Class III AVO (amplitude variation with offset) anomalies are widely recognised as hydrocarbon indicators, with the product of intercept (A) and gradient (B) often used as a direct fluid discriminator. This AB attribute successfully predicted gas-bearing sands at Well A, resulting in a commercial discovery. A follow-up well was proposed to target two zones both exhibiting strong Class III anomalies in the AB attribute. However, the drilling results revealed that while the upper interval did indeed contain hydrocarbons, the lower interval consisted of high-porosity brine sands adjacent to thin coal layers. Well logs and synthetics confirmed that both geological scenarios can yield strong AB anomalies, thus complicating fluid prediction.

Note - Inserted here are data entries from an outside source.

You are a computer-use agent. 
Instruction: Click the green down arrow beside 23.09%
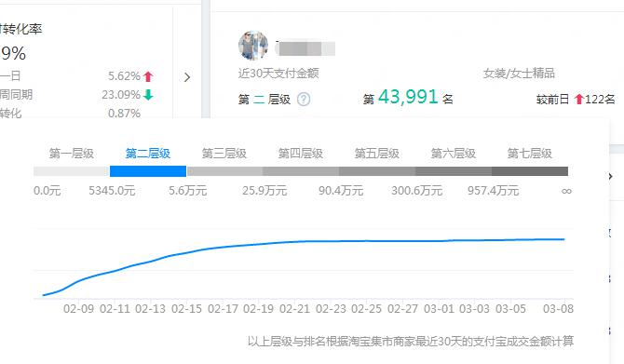(148, 95)
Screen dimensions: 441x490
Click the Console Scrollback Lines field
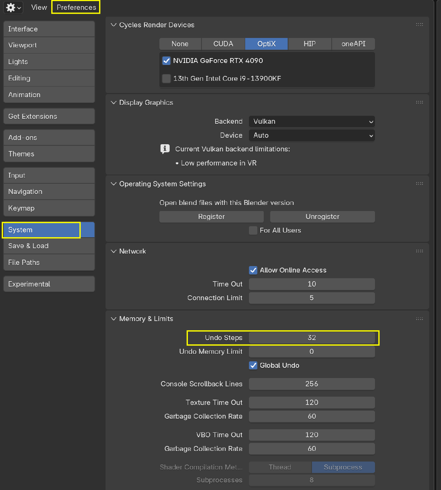point(312,384)
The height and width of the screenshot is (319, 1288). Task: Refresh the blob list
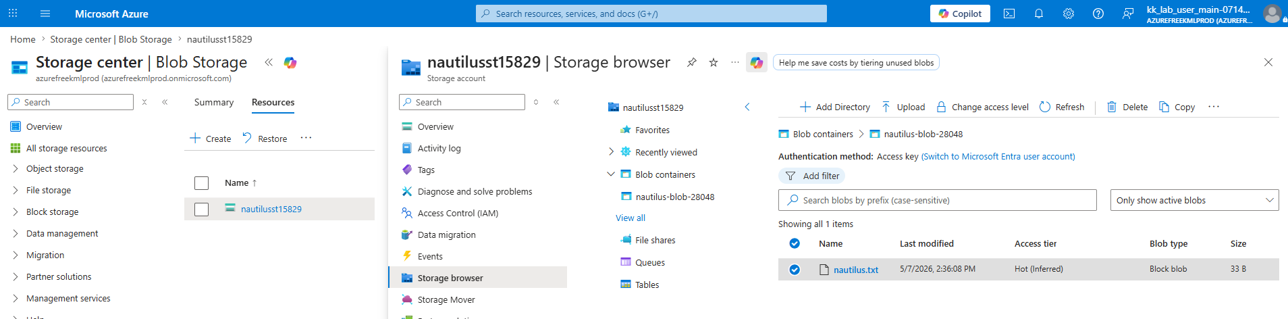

We propose two new frequency-sensitive diagnostics to enhance AVO analysis, namely, the Frequency Stability Index (FSI), which measures the stability of AB across frequencies, and the slope of AB versus frequency respectively, which captures its overall trend. Application to both real and synthetic data from one case study demonstrates how the hydrocarbon-bearing sands can be differentiated from coal beds and brine-sands using frequency-dependent attributes and their crossplots. This workflow offers a practical and quantitative method for improving fluid prediction in exploration and appraisal settings.
Introduction
Amplitude variation with offset (AVO) is a foundational technique in quantitative seismic interpretation, with Class III anomalies, defined by a negative intercept and a strong negative gradient, commonly linked with gas sands (Shuey, 1985; Rutherford and Williams, 1989). Among the various AVO-derived attributes, the product of intercept (A) and gradient (B), known as the AB product, has proven particularly effective for delineating hydrocarbon-bearing sands (Fatti et al., 1994; Castagna and Swan, 1997).
In our study area, the AB attribute initially demonstrated promising predictive value. At Well A, a strong Class III AB anomaly successfully identified gas-bearing sands, which were later confirmed by drilling (Figure 1a). Encouraged by this result, a nearby prospect was drilled at Well B, targeting two intervals that both exhibited pronounced Class III AB anomalies (Figure 1b). However, post-drill results revealed an important limitation: while the upper anomaly corresponded to hydrocarbons, the lower anomaly was associated with high-porosity brine sands adjacent to thin coal beds. Synthetic modelling and log analysis confirmed that both scenarios can generate similar Class III responses, underscoring the risk of relying on AB attribute alone for hydrocarbon discrimination (Figure 2).